There is even a monthly access account paying 2.6 per cent – and if you're a little nervous or unsure if this is right for you, you can dip your toe in the water and try it out with a minimum deposit of just £10.
But although the returns currently outweigh those paid by the banks, they don't offer the safety net that bank customers enjoy under the Financial Services Compensation Scheme.
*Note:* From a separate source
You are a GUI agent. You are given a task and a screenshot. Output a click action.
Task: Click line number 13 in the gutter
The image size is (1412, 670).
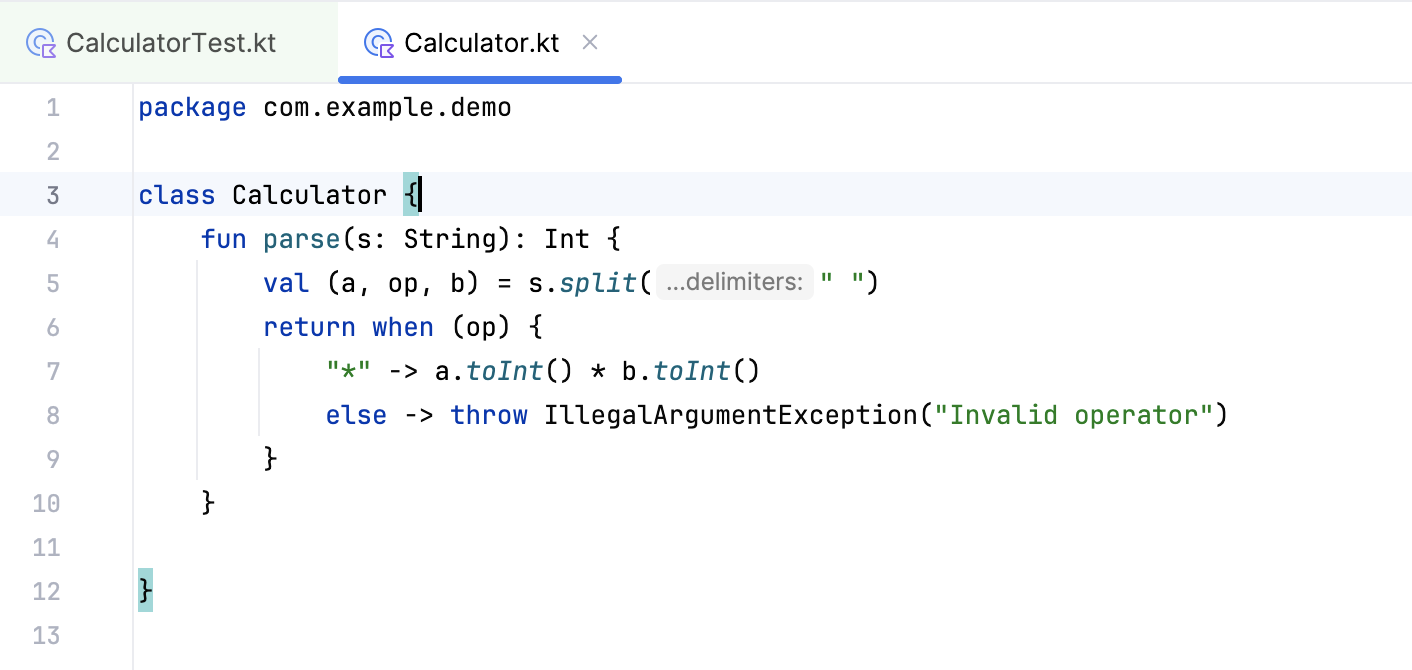pos(46,635)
In short, that means while your savings are safe – up to certain levels – if your bank or building society goes bust, you will lose your cash if a peer-to-peer lender collapses.
The peer-to-peer market is not solely aimed at personal customers, and with banks tightening credit policy and reportedly extra cautious about lending to small and medium-sized enterprises a new breed of business lenders has emerged to fill the gap, including Funding Circle.
Funding Circle has lent more than £80m to businesses since its launch in 2010, with the average loan at around £40,000. It pools the savings of investors, who have averaged returns higher than 8.8 per cent, while the current bad debt total is around 1.5 per cent.
Consumers shouldn't see this alternative banking concept as a soft touch, as a strict credit-scoring regime is absolutely vital to ensure defaults are kept to a minimum in order to give people confidence to continue to deposit their savings with the peer-to-peer companies.
RateSetter, for example, last year reported that less than 15 per cent of loan applications were approved, so while it may offer a simpler and fairer way to borrow money, if you don't have an excellent credit profile you're going to have to seek your finance elsewhere.
For lenders, even though the tough credit-scoring criteria is in place, there is still that element of risk, albeit small, that you don't have with a bank or building society because of the lack of protection for your cash through the Financial Services Compensation Scheme. But as long as you understand and are comfortable with that, you can get better returns on your cash in the peer-to-peer market.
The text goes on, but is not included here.